### Given information

========

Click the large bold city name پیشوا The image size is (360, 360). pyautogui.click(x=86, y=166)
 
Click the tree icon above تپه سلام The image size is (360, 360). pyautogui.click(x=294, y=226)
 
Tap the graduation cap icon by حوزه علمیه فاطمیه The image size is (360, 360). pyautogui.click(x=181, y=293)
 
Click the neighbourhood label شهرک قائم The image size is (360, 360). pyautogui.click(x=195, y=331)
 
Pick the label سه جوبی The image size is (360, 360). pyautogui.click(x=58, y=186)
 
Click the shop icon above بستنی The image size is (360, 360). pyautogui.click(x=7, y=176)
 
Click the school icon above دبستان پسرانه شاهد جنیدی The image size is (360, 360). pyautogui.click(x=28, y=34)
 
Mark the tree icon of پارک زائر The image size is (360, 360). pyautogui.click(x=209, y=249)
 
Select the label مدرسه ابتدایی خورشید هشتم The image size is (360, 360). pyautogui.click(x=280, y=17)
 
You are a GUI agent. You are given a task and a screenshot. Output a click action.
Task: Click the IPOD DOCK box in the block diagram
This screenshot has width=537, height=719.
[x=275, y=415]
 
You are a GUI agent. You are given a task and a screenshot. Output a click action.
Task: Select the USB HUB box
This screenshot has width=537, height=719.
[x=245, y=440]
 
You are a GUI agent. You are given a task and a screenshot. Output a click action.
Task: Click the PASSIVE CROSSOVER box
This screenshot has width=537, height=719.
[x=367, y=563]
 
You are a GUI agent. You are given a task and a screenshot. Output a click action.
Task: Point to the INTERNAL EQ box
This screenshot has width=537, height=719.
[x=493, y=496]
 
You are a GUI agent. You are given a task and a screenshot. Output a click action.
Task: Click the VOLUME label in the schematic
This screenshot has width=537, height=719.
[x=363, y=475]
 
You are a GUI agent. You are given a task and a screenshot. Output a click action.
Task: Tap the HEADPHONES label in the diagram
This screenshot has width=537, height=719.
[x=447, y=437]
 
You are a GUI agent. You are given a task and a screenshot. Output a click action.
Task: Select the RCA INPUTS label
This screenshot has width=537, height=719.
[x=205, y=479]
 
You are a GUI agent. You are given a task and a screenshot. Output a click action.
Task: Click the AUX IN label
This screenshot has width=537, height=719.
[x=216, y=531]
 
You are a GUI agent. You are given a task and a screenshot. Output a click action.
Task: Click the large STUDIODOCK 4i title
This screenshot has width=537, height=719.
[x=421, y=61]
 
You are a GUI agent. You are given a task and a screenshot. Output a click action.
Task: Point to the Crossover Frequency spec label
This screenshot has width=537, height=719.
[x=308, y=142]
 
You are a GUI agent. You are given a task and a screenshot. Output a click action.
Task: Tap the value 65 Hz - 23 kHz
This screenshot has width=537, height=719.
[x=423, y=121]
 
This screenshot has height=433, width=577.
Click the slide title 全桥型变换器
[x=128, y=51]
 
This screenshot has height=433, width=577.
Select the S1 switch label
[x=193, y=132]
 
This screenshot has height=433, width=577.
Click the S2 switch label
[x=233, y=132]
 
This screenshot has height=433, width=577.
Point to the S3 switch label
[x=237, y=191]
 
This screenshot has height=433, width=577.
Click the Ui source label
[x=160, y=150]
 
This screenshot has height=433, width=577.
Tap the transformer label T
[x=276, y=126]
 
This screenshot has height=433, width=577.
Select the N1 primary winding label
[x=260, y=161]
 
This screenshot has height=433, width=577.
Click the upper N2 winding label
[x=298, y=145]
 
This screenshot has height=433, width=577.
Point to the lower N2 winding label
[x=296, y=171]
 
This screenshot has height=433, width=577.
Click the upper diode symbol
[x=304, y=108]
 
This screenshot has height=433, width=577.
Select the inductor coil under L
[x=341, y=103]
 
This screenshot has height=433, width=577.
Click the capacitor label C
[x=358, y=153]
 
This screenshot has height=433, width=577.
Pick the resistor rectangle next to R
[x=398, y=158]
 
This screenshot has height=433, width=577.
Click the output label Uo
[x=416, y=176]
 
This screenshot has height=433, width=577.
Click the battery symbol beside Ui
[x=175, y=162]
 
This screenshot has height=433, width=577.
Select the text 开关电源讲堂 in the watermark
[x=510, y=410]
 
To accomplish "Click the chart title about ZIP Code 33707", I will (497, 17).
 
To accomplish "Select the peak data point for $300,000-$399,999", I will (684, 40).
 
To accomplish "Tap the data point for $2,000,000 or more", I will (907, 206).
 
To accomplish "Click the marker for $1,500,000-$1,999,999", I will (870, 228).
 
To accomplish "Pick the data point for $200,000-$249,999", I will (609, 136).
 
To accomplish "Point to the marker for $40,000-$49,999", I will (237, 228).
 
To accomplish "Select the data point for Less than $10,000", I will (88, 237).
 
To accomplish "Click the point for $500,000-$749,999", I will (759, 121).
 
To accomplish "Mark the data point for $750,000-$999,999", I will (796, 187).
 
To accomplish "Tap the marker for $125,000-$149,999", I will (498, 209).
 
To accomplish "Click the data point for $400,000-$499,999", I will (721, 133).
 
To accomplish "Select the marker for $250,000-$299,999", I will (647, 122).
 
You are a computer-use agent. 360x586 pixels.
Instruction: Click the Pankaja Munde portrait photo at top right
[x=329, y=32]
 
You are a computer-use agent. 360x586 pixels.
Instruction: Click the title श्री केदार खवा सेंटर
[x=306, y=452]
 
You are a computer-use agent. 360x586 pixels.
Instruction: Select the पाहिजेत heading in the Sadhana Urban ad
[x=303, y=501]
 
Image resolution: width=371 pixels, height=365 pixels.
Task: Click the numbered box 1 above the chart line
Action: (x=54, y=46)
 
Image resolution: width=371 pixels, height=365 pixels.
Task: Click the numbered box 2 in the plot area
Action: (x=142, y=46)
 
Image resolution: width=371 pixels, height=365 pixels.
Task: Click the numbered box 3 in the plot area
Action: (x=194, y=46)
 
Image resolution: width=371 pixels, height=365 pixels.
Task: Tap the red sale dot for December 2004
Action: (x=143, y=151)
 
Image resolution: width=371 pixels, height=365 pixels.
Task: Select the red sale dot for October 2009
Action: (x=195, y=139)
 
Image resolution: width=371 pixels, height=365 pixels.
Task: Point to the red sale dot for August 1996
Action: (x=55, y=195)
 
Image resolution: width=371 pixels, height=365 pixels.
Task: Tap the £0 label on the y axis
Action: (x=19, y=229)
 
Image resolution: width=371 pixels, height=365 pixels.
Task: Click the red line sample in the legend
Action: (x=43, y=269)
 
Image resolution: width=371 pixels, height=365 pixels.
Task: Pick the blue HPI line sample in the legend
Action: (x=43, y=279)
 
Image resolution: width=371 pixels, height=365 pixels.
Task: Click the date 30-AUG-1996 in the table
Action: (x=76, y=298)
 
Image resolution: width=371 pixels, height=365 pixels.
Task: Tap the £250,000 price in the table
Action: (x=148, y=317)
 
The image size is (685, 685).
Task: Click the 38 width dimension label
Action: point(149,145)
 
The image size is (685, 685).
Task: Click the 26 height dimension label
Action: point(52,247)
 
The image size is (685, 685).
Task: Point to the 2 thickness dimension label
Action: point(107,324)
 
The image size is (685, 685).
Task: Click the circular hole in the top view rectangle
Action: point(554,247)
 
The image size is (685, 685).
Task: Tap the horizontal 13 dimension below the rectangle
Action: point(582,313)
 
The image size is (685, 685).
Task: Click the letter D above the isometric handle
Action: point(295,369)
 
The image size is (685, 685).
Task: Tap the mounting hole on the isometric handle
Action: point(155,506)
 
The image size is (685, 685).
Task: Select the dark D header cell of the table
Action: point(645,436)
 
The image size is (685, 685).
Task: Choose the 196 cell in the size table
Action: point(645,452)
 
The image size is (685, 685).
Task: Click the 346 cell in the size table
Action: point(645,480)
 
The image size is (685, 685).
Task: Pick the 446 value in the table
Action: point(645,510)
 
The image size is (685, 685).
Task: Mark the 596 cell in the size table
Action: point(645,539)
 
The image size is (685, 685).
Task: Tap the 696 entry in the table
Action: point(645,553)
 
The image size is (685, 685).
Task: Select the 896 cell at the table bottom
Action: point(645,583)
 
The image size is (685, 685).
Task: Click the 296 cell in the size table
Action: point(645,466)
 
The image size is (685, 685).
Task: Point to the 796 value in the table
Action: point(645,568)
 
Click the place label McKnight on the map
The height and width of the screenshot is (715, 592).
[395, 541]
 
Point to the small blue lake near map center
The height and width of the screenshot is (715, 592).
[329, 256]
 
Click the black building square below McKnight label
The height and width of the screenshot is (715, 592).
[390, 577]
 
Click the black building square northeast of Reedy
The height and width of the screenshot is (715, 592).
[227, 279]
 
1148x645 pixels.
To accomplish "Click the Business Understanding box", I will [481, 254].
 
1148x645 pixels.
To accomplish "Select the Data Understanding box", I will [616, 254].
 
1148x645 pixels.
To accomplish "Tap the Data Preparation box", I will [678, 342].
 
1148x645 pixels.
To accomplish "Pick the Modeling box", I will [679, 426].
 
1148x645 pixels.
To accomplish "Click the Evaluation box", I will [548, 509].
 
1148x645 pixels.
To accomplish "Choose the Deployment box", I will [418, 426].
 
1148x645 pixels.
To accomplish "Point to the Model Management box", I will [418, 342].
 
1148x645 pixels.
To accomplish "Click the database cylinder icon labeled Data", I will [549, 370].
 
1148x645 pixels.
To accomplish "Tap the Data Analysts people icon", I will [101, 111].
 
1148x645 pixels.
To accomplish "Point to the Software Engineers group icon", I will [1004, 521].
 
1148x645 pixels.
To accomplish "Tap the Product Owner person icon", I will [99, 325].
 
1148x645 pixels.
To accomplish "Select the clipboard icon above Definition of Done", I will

========

Copy the stretch of data from the line containing "Click the neighbourhood" through the line containing "Click the school", switching "icon" to "symbol" and leaving everything else unchanged.

Click the neighbourhood label شهرک قائم The image size is (360, 360). pyautogui.click(x=195, y=331)
 
Pick the label سه جوبی The image size is (360, 360). pyautogui.click(x=58, y=186)
 
Click the shop symbol above بستنی The image size is (360, 360). pyautogui.click(x=7, y=176)
 
Click the school symbol above دبستان پسرانه شاهد جنیدی The image size is (360, 360). pyautogui.click(x=28, y=34)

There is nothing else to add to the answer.